Leaving out any pictures, print the entries that follow exactly as they stand.
========
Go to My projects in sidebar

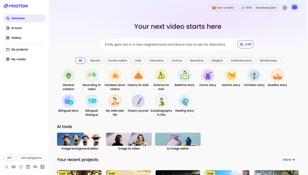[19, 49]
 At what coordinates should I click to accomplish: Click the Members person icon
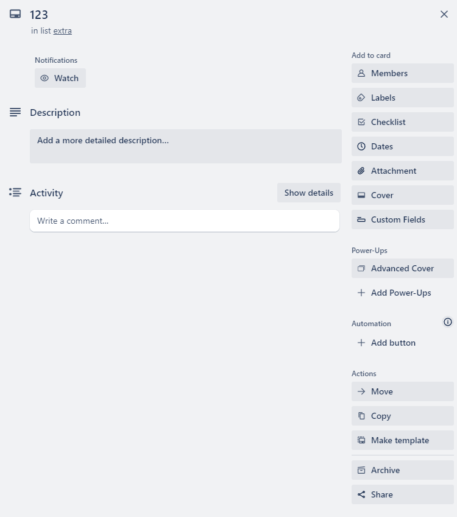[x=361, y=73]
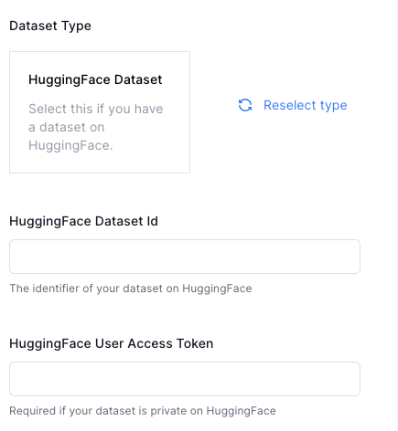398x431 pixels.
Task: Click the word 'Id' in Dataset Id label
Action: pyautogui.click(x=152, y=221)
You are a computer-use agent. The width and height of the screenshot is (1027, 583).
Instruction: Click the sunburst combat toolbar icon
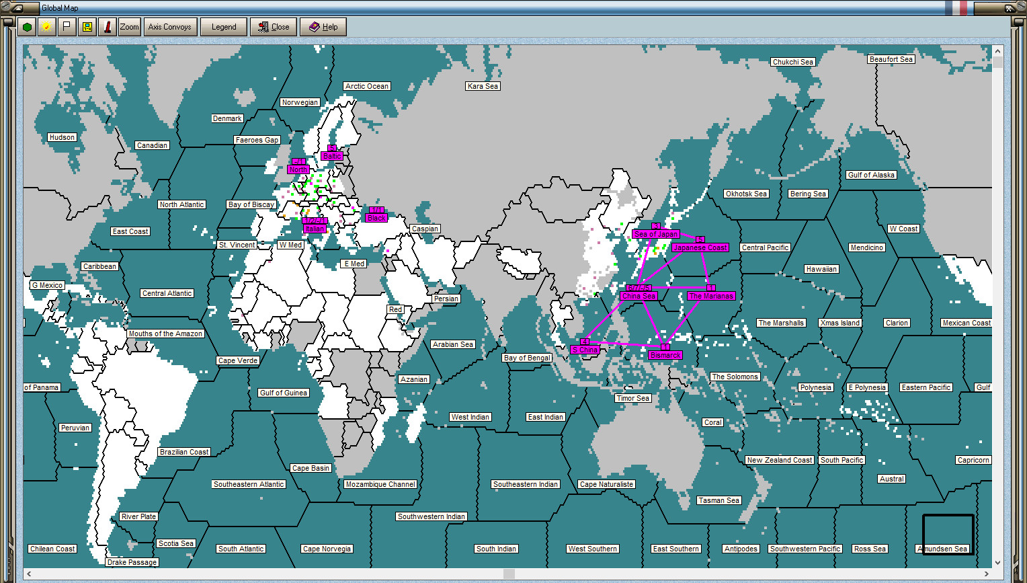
========
Output of the exercise:
Go to My projects in sidebar

[19, 49]
 At what coordinates should I click to accomplish: Click the Members person icon
[x=361, y=73]
398x431 pixels.
Task: Click the word 'Id' in Dataset Id label
Action: pyautogui.click(x=152, y=221)
You are a computer-use agent. The width and height of the screenshot is (1027, 583).
Instruction: Click the sunburst combat toolbar icon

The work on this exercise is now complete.